[Look for your weekly fix from the one and only Henry Rollins right here on West Coast Sound every Thursday, and come back tomorrow for the awesomely annotated playlist for his Saturday KCRW broadcast.]

I am a veteran of the War on Christmas. I am just emerging from a battlefield strewn with dead trees and torn shreds of brightly colored wrapping paper.

It's an annual conflict. Atheist haters and readers of Richard Dawkins come out of the woodwork to attack the sacred holiday and its holy birthday boy with everything they've got: cynicism, satire, biting wit, parody, and Saturday Night Live skits.

Thankfully, Fox News hosts like Bill O'Reilly stand on the wall and make sure that Christians — this oppressed, under-funded and constantly maligned measly 78% slice of America — isn't getting put upon too injuriously by the other 22% who in reality, can't be bothered to do more on the 25th day of December than order pizza and play Call of Duty for twelve hours at a time.

The true believers, to the delight of retailers everywhere, hurl their cars into parking garages and deploy into places like The Grove and the Beverly Center, push their credit cards beyond their limits and buy items made by godless ChiCom scum. They rendition them back to their compounds where they are detained until the biggest, bestest birthday of them all.

A few days before the JC Shock & Awe light show I was in Seattle, overwhelmed by the amount of people dressed as Santa Claus. It was a santastic thing to behold. The streets were teeming with people dressed as this celebrated obese socialist, who I guess utilizes one of the many intelligence agencies started under the small government Bush administration, to find out whether you have been naughty or nice.

Standing out in this explosion of red was a man whose Santa suit was black and white. The anti-Santa! No doubt, one of those know-it-all ACLU loving threats to national security who hates freedom and thinks Toby Keith makes comedy albums. “This big dog will fight / When you rattle his cage.” Really? The dog is in a cage. It can't fight because it's in a… Anyway, it seemed to me that there was no war on Christmas.

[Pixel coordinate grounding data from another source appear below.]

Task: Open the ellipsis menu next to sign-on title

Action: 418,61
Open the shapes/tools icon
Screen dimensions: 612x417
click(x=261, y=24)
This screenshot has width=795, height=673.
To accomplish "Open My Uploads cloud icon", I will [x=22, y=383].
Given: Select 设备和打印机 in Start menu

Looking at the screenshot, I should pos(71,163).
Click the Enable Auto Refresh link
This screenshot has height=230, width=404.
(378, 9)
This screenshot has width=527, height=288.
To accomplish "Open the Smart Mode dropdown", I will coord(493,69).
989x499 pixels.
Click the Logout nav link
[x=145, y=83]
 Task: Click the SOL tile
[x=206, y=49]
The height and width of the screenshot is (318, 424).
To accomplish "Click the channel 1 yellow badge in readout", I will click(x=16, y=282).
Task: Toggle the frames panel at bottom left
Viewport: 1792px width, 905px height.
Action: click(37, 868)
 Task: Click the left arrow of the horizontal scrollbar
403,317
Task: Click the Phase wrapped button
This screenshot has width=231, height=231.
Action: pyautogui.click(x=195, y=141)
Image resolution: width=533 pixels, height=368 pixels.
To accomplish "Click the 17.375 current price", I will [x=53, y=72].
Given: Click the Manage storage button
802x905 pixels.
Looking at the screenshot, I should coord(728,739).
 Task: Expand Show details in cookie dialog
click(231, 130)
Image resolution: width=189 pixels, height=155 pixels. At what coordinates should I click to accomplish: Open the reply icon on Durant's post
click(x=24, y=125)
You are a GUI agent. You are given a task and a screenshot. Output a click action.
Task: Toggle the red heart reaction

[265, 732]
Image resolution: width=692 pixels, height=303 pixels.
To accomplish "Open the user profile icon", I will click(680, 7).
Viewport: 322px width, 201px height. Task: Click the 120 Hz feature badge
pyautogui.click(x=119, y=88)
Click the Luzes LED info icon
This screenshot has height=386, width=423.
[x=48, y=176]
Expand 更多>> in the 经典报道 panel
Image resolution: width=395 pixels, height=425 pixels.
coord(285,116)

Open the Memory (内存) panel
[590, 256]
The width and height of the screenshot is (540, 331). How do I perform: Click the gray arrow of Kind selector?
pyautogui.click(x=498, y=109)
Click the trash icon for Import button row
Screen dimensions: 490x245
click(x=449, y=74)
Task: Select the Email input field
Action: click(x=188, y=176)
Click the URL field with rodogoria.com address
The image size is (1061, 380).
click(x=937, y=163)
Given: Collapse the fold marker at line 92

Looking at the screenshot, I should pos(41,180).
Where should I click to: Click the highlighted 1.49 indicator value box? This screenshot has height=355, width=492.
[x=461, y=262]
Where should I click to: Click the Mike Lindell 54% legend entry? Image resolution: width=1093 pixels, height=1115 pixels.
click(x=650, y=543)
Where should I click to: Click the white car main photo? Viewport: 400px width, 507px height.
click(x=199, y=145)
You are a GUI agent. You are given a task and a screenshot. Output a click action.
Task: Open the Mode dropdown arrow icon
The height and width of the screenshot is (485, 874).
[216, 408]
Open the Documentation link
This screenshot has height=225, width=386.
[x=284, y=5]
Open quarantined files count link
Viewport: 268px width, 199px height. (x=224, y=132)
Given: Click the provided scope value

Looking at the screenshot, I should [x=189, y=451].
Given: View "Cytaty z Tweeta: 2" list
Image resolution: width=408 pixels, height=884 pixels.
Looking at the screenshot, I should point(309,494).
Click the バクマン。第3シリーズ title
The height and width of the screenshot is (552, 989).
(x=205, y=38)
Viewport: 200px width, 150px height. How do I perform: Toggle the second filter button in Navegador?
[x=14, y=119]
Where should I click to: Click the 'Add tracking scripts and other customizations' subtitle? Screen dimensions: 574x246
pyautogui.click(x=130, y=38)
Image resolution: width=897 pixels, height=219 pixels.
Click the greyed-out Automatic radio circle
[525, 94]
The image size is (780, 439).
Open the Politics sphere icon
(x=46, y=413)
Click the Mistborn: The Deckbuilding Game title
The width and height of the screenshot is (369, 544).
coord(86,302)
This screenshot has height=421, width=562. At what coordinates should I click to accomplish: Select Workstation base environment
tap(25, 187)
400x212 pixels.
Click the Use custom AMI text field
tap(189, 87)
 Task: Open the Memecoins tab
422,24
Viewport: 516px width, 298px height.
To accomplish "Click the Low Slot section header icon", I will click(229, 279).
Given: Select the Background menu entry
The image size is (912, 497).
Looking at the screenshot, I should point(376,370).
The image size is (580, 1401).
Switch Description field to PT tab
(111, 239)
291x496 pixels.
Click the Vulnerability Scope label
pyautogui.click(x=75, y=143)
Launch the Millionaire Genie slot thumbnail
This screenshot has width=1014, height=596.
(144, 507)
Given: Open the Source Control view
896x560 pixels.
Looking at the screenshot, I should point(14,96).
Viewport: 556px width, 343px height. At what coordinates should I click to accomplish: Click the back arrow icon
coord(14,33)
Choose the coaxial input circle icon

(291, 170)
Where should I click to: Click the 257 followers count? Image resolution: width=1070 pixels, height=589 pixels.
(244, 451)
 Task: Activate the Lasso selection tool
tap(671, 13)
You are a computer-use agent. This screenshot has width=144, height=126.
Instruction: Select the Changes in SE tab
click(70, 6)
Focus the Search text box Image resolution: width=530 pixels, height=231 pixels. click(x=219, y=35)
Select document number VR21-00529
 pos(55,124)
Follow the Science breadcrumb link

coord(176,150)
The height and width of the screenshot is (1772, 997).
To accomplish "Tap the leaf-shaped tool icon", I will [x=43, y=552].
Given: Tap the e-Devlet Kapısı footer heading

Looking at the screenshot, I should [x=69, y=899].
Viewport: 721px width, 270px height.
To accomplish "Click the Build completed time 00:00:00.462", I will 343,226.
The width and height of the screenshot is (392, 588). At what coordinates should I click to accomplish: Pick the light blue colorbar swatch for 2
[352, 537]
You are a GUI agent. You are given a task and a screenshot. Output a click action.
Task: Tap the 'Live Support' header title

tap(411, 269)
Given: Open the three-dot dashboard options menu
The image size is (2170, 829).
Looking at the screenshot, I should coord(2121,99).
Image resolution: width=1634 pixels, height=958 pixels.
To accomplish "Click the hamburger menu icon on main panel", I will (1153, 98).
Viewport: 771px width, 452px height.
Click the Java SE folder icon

Days later, flying out of the SeaTac Airport down to Los Angeles, my privacy was assaulted by women wearing Santa caps, walking with someone in a huge snowman outfit. They were approaching people and greeting them as they busily engaged their small communication devices. At 0707 hrs., not having slept the night before, it was a little much.

This was only outdone by two women, in what looked like a golf cart that was blaring what sounded like a young Michael Jackson singing “Santa Claus Is Coming To Town” way too loud. They passed me at a crawl, smiling and hollering. No war on Christmas in this place.

Christmas had in fact declared war on me and unleashed its myriad furies upon my sleep deprived psyche.

All of this end of year cheer got me thinking. I have a lot of Christmas albums and while the artists are often stellar — James Brown, Sinatra, the Supremes and countless others — the records are for the most part unlistenable. Even the graceful Billy Idol's Happy Holidays album, where Billy sings all the songs you would expect to be on the Pat Boone version, quickly wears thin. The singing is fine, it's just that the songs are so awful. I never liked them.

There are two Christmas albums that work for me and I want to mention them because I don't want any “Real Americans” to tell me I am on the wrong side of this war.

I recommend the Bootsy Collins album Christmas Is 4 Ever. Bootsy is on it, how bad can it be?! Blackbyrd, Bernie and Catfish are on the album too. They play so well, you can almost forget that they just did it for the money.

The other Christmas album — unarguably the best one of them all — is the Paranoid album by Black Sabbath. Nothing says peace on earth quite like, “Day of judgment, God is calling / On their knees the war pigs crawling / Begging mercy for their sins / Satan laughing spreads his wings.” Damn, I feel better already.

If you think about it, Paranoid's song “Iron Man” is the inverse of the utterly wretched “Frosty The Snowman,” made famous by Gene Autry.

Think about it. Frosty, a leeching lump of snow who depends on nanny-state hand-outs of a corncob pipe and a silk hat, suckers a bunch of kids into being his friend. Unable to stay the course, he steals a broomstick and ditches town before he gets the chance to get the kids to the local university's gym shower.

That's why he blows off the cop who tells him to stop in the last verse. On the other hand, Iron Man, an Ayn Randian rugged individual, turns to steel in the great magnetic field — and then goes out and kills a bunch of people. Cut. Print. Send to market with Burger King free Whopper coupon.

So, seeing that this war never seems to end, there's your annual Christmas soundtrack. You're welcome.